Nas eleições legislativas de julho, a coalizão de esquerda Nova Frente Popular (NFP) — formada por socialistas, comunistas, verdes e a esquerda radical, A França Insubmissa (LFI) — conquistou o maior número de assentos no pleito, mas longe do necessário para ter a maioria. O centro macronista terminou em segundo, após se unir à esquerda em nome de um voto útil no segundo turno, formando um “cordão sanitário” contra a extrema direita, que liderava as pesquisas.
Pela tradição política francesa, a NFP deveria ao menos ter tido a oportunidade de formar um governo, mas Macron, responsável por indicar o primeiro-ministro, escolheu Michel Barnier para o cargo — seu partido, Os Republicanos (LR), ficou em quarto na eleição, obtendo apenas 47 cadeiras. A manobra levou milhares de franceses às ruas e foi considerada por críticos como um ato anti-democrático.

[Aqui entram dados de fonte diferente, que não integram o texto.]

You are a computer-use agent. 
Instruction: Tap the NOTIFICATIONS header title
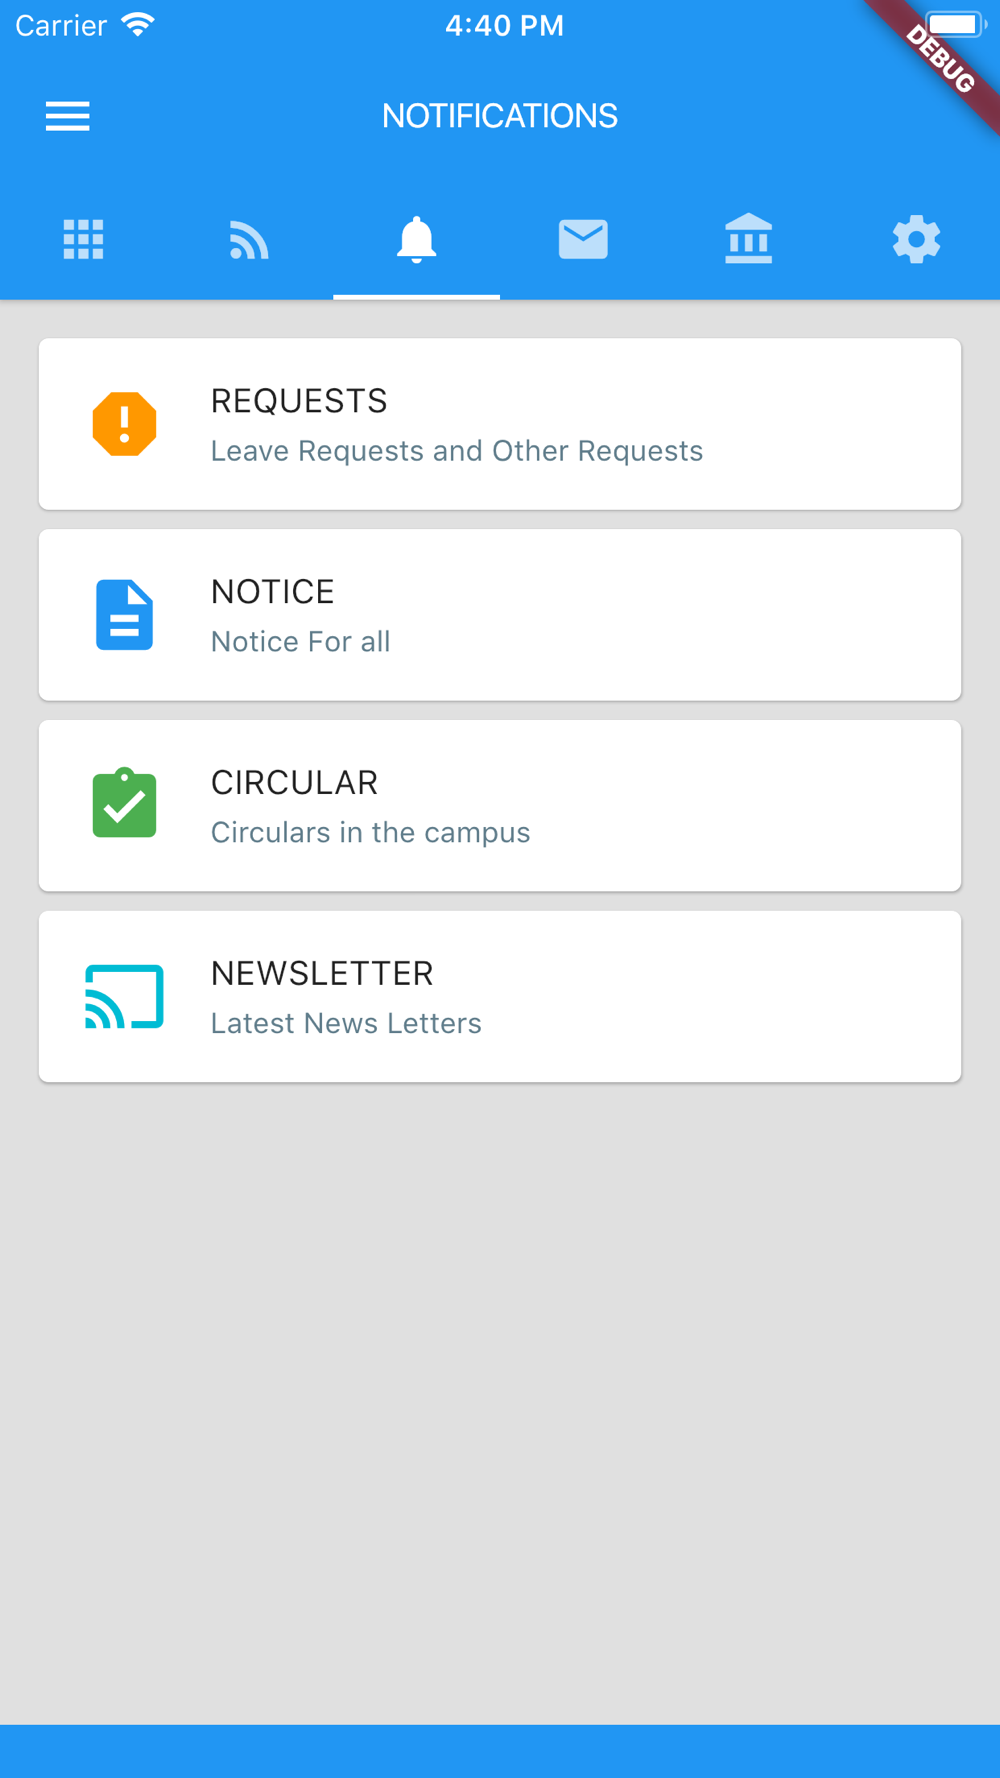click(500, 116)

A indicação de Barnier também acirrou a crise institucional na França. A esquerda, que ficou de fora do Gabinete, se opõe a quase todas as propostas do governo e apresentou uma moção de censura para derrubá-lo, carecendo do apoio de outros grupos para obter o restante dos votos necessários. Ao escolher um premier da minoria do Parlamento, Macron acabou jogando o governo nas mãos da terceira maior força da Casa — a extrema direita — , que se tornou o voto de minerva e agora ameaça se juntar à esquerda caso suas pautas não sejam contempladas no Orçamento.